● Task requirements:
Transcribe only the lines of the listing below from the one holding "You are a GUI" through the one holding "This screenshot has", inclusive, without any change.

● Supplied entries:
# # # # #

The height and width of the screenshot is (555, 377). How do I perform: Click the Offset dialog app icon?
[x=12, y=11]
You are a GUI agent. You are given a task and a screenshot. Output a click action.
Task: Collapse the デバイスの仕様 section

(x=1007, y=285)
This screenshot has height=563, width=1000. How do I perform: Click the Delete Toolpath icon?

# # # # #

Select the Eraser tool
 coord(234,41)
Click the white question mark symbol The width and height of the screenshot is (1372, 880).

# # # # #

● Reply:
You are a GUI agent. You are given a task and a screenshot. Output a click action.
Task: Collapse the デバイスの仕様 section

(x=1007, y=285)
This screenshot has height=563, width=1000. How do I perform: Click the Delete Toolpath icon?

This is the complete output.